Data for this exercise:
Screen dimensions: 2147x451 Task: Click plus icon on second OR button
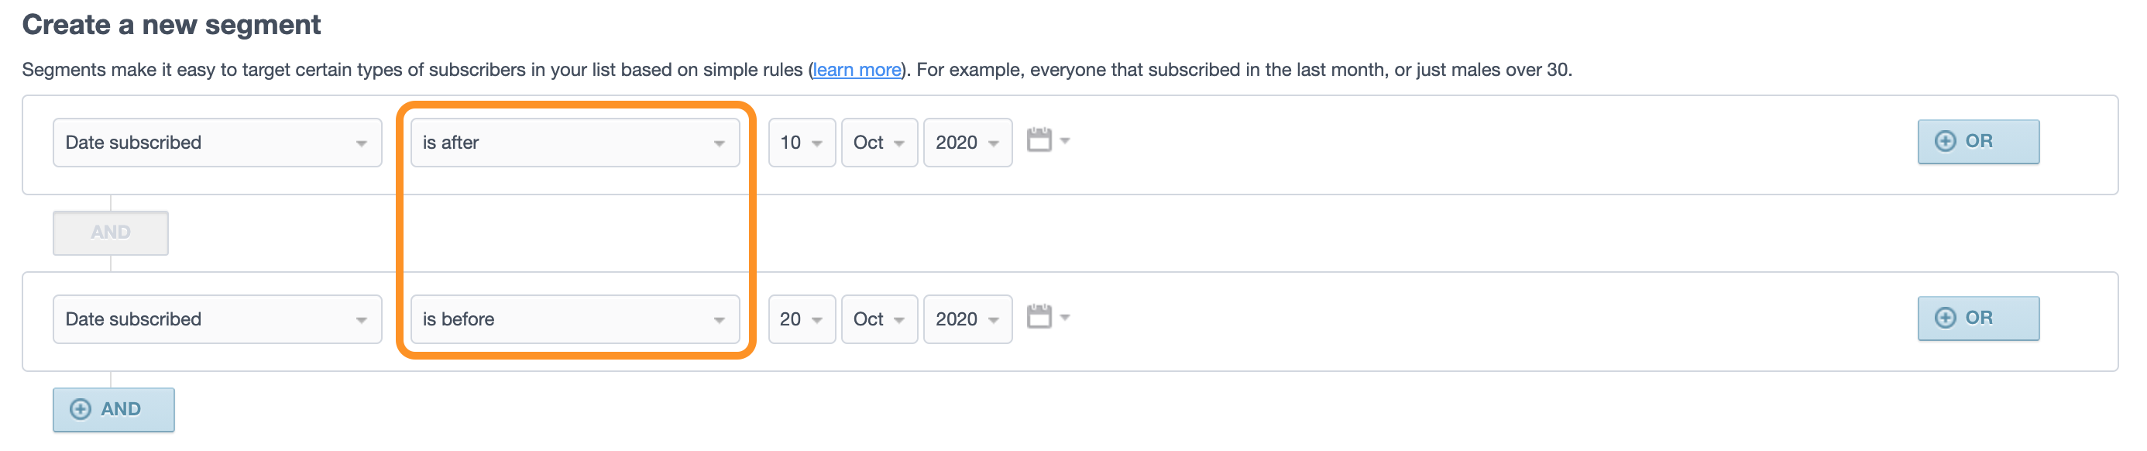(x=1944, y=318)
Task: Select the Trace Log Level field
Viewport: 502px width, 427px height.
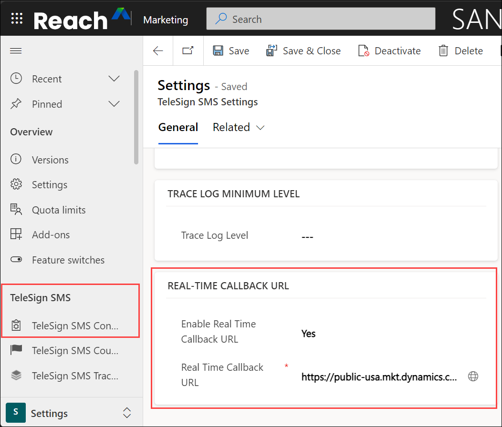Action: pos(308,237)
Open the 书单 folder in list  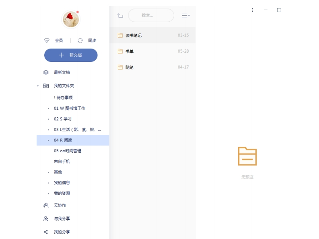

...

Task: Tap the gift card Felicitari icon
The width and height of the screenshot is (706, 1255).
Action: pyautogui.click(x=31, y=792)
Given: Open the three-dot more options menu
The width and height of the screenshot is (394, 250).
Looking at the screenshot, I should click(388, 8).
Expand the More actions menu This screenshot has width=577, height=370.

Given exercise: Reproduce the listing from the line containing "Given: Open the three-dot more options menu" up to and including the line containing "Expand the More".

Full response:
Given: Open the three-dot more options menu
The width and height of the screenshot is (394, 250).
Looking at the screenshot, I should click(388, 8).
Expand the More actions menu This screenshot has width=577, height=370.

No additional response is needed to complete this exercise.